Sociologist David Finkelhor, director of the Crimes Against Children Research Center at the University of New Hampshire, echoed that observation. "No other profession or religious denomination has done this kind of extensive inventory," he said yesterday.
Groups representing sex-abuse victims generally praised the two studies.
The National Review Board report "did not varnish the truth," said Steve Krueger, executive director of Voices of the Faithful, a national victims' support group that is calling for a greater role for laity in the leadership of the Catholic Church.
David Clohessy, executive director of the St. Louis-based Survivors Network of those Abused by Priests, called the reports a "positive step" toward understanding the abuse problem. He described Bennett's report as "pretty straightforward," and the board's 12 members as the church's "best hope" for keeping the bishops on track.
Clohessy said he believed the John Jay researchers had failed to grasp how many dioceses dismissed young victims or their families when they first reported abuse, but added that he wanted to study the report more closely.
Anne Burke, acting chair of the National Review Board and a judge on the Illinois Court of Appeals, called yesterday a "great day" for the U.S. Catholic Church because she said it demonstrated that the laity could play an essential role.
"This is just one crisis in the church that needs the attention of the whole church," she said in an interview. "Hopefully, the Holy See will see that."
Catholic columnist George Weigel, who wrote an authorized biography of Pope John Paul II, cautioned against using the abuse crisis to further the agendas of any sector of the church.
"To a large degree, this has been a crisis of fidelity," he said. "And the only solution is going to be a deeper commitment to Catholic fidelity."
Contact staff writer David O'Reilly at 215-854-5723 or firstname.lastname@example.org.
'The Church Must Be Holy . . .'
Excerpts from the National Review Board's report:
This is a failing not simply on the part of the priests who sexually abused minors but also on the part of those bishops and other church leaders who did not act effectively to preclude that abuse in the first instance or respond appropriately when it occurred. These leadership failings have been shameful to the church . . . and have aggravated the harm suffered by victims and their families.
Although it is not possible to pinpoint any one "cause" of the problem . . . there were two overarching contributing factors: Dioceses and orders did not screen candidates for the priesthood properly. As a result, many sexually dysfunctional and immature men were admitted. . . .

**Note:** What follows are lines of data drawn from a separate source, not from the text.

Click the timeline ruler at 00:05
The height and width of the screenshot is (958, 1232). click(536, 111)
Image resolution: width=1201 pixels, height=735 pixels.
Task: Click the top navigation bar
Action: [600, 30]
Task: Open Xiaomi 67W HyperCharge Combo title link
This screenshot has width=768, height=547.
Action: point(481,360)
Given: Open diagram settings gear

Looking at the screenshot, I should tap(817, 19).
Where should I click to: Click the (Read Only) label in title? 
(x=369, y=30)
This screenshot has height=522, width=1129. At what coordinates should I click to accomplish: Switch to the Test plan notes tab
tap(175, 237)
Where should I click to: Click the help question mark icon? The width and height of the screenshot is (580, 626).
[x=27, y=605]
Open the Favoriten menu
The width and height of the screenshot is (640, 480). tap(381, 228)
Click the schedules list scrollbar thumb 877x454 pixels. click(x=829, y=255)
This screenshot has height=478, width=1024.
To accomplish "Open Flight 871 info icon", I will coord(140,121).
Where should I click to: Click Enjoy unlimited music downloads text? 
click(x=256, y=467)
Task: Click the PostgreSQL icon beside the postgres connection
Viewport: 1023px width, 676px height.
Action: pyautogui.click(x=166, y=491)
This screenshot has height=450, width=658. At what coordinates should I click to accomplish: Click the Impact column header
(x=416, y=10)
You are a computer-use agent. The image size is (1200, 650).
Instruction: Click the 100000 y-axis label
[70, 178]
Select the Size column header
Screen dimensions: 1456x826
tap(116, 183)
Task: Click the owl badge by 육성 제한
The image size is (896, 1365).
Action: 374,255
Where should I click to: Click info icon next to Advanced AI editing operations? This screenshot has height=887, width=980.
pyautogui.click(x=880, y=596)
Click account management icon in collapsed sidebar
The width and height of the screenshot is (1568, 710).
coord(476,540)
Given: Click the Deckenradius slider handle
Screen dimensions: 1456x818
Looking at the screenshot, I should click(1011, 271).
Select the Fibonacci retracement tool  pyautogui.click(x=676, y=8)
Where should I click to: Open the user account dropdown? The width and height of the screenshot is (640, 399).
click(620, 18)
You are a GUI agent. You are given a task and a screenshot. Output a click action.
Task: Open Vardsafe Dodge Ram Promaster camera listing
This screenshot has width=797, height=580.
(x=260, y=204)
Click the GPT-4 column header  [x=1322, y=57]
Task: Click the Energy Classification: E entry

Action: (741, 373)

Seminaries did not form candidates for the priesthood adequately. As a result, seminarians were not prepared for the challenges of the priesthood, particularly the challenge of living a chaste, celibate life.
Some bishops and other church leaders often put what they erroneously believed to be the institutional concerns of the local church above the concerns of the universal church. The fear of scandal caused them to practice secrecy and concealment.
The only way to combat sinfulness is with holiness. This is not a public relations battle for the approval of the press or the loyalty of the laity. It is, fundamentally, the age-old issue of good and evil. The church must be holy; her ministers must be holy; her people must be holy. . . . Priests who were truly holy would not have abused young people; nor would they have allowed others to do so.
Greater involvement of the laity in church governance might well have lessened both the extent of the current crisis and the magnitude of the laity's negative response to it. In addition, greater involvement by the laity in the selection of bishops could help to ensure that future bishops are pastors, prophets, and men of honor and not mere management functionaries.